**Given request**
Write out everything in the material from the line containing "Click the blue handle atop the standing cart" down to the line containing "point(391,135)" as a numbered list, leaving out blank lines.
— begin Information supplied —
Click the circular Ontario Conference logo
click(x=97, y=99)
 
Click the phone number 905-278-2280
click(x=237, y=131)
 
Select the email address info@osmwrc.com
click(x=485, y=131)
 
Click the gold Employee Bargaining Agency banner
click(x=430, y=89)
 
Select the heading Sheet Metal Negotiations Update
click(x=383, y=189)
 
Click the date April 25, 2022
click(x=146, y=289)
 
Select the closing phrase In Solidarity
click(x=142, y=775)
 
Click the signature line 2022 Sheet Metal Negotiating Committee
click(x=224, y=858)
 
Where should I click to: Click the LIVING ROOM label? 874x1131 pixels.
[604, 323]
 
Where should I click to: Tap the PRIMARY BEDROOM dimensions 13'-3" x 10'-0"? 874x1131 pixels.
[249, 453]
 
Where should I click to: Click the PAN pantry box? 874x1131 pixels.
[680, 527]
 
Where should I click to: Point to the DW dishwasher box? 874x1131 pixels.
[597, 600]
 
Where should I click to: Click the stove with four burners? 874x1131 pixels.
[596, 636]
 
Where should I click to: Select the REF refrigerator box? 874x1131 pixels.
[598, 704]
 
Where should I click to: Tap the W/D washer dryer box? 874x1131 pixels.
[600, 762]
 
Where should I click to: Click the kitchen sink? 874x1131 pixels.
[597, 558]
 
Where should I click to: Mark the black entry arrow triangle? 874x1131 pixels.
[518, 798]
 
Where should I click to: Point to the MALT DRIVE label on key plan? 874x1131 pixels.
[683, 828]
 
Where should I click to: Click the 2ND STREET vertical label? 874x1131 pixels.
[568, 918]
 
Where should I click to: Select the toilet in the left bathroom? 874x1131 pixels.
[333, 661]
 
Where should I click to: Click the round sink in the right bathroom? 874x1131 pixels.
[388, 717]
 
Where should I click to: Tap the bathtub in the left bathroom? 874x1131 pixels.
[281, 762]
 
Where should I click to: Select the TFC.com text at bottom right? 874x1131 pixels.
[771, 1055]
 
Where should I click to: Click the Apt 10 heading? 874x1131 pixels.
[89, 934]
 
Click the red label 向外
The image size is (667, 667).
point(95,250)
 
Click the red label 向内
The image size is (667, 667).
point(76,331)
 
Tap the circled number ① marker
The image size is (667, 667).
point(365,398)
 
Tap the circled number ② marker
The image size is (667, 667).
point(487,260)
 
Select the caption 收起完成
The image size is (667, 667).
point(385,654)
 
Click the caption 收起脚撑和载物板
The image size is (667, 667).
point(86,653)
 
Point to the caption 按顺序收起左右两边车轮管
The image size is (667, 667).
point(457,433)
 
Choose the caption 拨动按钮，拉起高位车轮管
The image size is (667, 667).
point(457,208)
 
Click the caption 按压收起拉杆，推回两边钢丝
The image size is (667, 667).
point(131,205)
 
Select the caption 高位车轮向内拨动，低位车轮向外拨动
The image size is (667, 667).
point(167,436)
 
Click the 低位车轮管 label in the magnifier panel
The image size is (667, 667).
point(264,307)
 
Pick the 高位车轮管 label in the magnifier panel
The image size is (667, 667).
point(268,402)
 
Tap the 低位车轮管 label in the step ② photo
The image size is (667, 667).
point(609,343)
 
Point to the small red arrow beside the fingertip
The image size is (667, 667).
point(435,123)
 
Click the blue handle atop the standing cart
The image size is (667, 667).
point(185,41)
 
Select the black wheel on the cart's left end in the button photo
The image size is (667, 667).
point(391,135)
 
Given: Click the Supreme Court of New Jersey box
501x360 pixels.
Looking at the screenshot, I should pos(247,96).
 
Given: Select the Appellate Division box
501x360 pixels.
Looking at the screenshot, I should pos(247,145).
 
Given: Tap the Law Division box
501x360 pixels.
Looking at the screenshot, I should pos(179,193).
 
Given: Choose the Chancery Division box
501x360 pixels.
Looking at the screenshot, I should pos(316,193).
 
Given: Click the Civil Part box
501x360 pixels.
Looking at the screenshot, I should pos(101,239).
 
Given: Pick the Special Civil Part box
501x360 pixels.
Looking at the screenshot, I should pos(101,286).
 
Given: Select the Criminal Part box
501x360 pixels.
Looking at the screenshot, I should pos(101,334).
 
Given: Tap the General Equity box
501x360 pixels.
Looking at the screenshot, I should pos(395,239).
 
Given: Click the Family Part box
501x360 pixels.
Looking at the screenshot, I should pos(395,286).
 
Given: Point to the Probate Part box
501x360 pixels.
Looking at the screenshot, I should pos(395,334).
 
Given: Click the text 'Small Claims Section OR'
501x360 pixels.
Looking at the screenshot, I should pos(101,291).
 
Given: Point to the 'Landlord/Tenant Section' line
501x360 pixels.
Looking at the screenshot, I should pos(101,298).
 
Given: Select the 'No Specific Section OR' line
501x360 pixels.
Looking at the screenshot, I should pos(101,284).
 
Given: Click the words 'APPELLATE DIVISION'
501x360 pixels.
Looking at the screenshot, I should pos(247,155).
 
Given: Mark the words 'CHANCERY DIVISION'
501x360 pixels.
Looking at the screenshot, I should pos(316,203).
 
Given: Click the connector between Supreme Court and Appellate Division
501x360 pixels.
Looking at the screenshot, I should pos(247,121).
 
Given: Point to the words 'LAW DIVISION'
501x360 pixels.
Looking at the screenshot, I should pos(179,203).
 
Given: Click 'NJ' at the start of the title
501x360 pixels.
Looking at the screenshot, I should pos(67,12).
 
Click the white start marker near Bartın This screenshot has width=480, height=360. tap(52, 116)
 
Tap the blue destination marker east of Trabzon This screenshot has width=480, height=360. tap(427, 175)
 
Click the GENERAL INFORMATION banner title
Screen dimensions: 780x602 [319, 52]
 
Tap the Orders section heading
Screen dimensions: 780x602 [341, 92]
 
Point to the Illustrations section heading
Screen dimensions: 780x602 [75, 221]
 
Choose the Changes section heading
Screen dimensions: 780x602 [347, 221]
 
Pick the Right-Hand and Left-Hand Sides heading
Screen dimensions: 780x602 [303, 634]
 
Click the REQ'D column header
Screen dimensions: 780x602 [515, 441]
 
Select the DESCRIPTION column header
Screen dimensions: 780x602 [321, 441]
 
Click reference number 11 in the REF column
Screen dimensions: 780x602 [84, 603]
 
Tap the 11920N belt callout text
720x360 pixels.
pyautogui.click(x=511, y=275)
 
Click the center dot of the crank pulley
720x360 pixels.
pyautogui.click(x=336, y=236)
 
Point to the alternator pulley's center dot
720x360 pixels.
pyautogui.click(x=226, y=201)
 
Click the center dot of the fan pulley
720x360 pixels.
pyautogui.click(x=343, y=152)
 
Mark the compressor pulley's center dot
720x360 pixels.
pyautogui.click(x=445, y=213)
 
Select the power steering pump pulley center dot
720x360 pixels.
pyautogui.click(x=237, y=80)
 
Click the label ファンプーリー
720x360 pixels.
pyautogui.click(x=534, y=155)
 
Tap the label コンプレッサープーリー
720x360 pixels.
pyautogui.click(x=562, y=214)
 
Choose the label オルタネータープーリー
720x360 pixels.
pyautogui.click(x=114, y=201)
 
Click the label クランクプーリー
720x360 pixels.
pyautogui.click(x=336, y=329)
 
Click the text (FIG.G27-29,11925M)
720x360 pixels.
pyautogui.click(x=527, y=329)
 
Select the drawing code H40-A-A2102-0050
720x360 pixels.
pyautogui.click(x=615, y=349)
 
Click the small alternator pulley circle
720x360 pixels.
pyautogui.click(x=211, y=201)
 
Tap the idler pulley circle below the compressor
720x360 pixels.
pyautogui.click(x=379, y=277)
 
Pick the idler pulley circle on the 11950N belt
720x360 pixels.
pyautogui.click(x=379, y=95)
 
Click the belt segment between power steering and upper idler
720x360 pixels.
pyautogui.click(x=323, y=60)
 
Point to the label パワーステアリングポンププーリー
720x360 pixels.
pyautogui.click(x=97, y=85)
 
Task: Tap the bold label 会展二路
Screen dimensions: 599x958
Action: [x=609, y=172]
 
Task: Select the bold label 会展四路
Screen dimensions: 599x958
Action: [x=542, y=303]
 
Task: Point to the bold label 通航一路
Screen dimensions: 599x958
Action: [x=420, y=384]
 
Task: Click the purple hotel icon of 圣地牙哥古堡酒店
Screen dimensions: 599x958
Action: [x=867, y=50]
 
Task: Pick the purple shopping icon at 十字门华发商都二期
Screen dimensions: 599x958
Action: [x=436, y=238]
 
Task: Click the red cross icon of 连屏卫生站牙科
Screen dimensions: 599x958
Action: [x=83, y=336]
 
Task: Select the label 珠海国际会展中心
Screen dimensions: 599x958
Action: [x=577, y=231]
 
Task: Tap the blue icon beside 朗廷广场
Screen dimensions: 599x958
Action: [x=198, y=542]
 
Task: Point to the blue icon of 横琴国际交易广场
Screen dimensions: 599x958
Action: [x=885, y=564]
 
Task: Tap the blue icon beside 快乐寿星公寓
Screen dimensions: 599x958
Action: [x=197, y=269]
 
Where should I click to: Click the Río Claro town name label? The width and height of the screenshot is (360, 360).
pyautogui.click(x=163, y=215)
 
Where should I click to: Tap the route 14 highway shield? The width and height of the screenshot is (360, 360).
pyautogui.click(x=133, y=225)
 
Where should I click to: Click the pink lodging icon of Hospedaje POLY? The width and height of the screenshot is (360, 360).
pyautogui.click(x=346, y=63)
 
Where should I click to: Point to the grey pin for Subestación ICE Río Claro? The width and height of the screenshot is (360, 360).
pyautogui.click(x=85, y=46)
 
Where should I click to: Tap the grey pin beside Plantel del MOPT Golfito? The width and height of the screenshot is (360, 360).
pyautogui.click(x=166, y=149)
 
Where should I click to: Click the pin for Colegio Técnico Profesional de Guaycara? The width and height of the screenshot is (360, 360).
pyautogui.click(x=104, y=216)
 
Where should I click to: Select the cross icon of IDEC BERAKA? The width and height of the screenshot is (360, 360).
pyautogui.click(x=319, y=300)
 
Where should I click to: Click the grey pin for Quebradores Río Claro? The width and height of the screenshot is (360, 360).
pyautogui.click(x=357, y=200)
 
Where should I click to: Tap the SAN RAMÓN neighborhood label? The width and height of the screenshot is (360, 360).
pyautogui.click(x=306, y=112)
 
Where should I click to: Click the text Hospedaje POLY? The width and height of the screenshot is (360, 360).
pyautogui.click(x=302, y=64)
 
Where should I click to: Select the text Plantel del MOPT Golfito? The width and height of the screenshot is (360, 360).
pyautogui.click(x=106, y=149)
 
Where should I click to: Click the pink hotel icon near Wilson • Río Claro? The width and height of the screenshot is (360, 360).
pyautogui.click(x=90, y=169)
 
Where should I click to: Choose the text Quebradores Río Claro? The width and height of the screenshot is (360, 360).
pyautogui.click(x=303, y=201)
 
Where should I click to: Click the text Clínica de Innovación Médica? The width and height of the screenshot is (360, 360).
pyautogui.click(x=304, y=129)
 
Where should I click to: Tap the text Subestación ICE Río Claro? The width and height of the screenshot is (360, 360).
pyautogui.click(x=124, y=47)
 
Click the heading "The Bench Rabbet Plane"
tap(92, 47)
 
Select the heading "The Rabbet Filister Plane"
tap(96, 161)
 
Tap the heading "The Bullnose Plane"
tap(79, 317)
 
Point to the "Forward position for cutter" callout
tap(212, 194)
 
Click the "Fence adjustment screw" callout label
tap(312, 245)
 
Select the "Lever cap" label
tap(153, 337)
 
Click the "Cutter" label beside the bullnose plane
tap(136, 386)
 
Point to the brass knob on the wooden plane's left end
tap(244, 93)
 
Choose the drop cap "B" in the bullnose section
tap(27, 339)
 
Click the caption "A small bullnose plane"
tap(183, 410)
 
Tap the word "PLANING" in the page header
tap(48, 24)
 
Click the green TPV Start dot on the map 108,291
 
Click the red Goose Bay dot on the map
— end Information supplied —
**Expected answer**
1. Click the blue handle atop the standing cart
2. The image size is (667, 667).
3. point(185,41)
4. Select the black wheel on the cart's left end in the button photo
5. The image size is (667, 667).
6. point(391,135)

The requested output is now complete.